Bring Your Own User-Assigned Identity: If set to true, it creates the built-in user-assigned managed identity in the predefined resource group and assigns it to all machines that the policy is applied to. If set to false, you can instead use existing user-assigned identity that you must assign to the machines beforehand.
Install Azure Monitor Agent extension on the machine, and configure it to use user-assigned identity as specified by the following parameters.
Bring Your Own User-Assigned Managed Identity: If set to false, it configures the agent to use the built-in user-assigned managed identity created by the preceding policy. If set to true, it configures the agent to use an existing user-assigned identity that you must assign to the machines in scope beforehand.
User-Assigned Managed Identity Name: If you use your own identity (selected true), specify the name of the identity that's assigned to the machines.
User-Assigned Managed Identity Resource Group: If you use your own identity (selected true), specify the resource group where the identity exists.
Additional Virtual Machine Images: Pass additional VM image names that you want to apply the policy to, if not already included.
Create and deploy the association to link the machine to specified data collection rule.

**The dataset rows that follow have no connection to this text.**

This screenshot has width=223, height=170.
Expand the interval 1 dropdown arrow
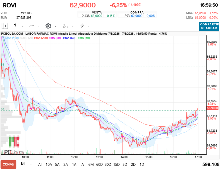click(22, 26)
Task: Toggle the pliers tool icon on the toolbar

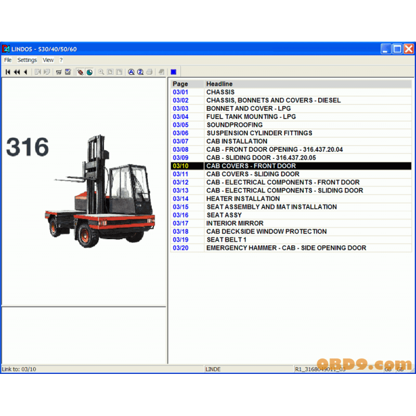Action: pyautogui.click(x=80, y=72)
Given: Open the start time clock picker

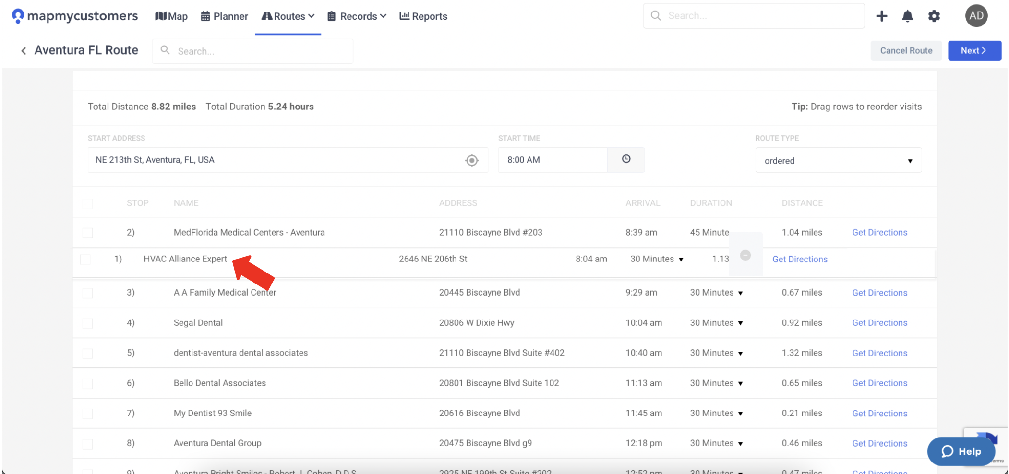Looking at the screenshot, I should point(626,159).
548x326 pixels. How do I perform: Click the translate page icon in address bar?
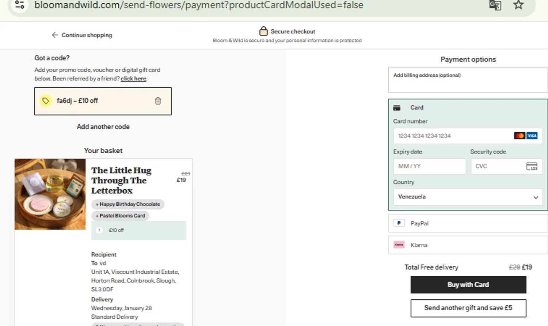coord(495,5)
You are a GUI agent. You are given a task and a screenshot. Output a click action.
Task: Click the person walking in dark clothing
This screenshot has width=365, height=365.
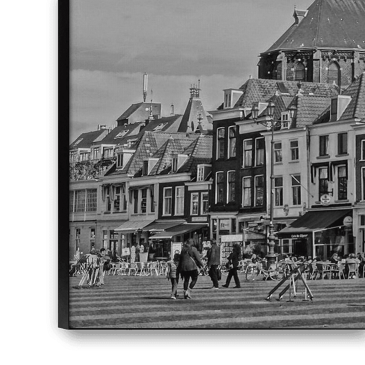(233, 266)
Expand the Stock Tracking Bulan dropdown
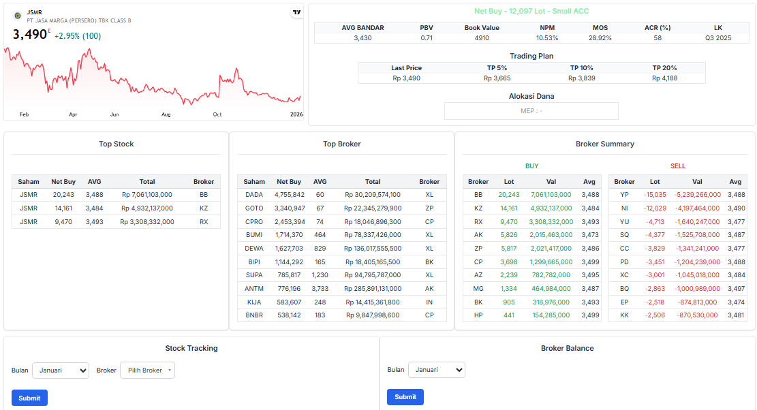 pos(60,370)
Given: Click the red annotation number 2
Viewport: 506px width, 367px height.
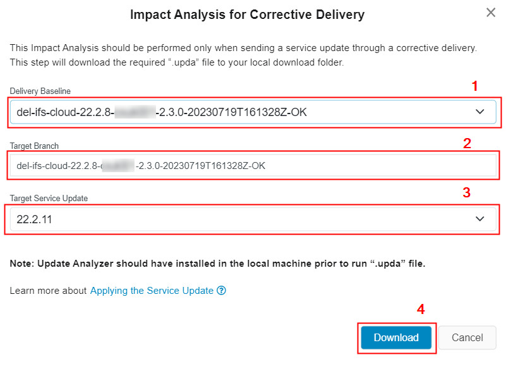Looking at the screenshot, I should coord(467,143).
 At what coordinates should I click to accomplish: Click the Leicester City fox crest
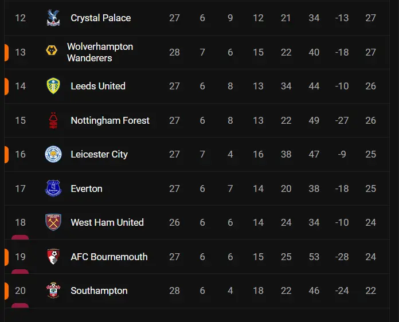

Data Collection Rule Resource Id: The Azure Resource Manager resourceId of the rule you want to associate via this policy to all machines the policy is applied to.
Possible race condition with using built-in user-assigned identity creation policy. Learn more.
Assigning policy to resource groups. If the assignment scope of the policy is a resource group and not a subscription, the identity used by policy assignment (different from the user-assigned identity used by agent) must be manually granted these roles prior to assignment/remediation. Failing to do this step will result in deployment failures.
You can choose to use the individual policies from the preceding policy initiative to perform a single action at scale. For example, if you only want to automatically install the agent, use the second agent installation policy from the initiative, as shown.
Remediation
The initiatives or policies will apply to each virtual machine as it's created. A remediation task deploys the policy definitions in the initiative to existing resources, so you can configure Azure Monitor Agent for any resources that were already created.
When you create the assignment by using the Azure portal, you have the option of creating a remediation task at the same time. For information on the remediation, see Remediate non-compliant resources with Azure Policy.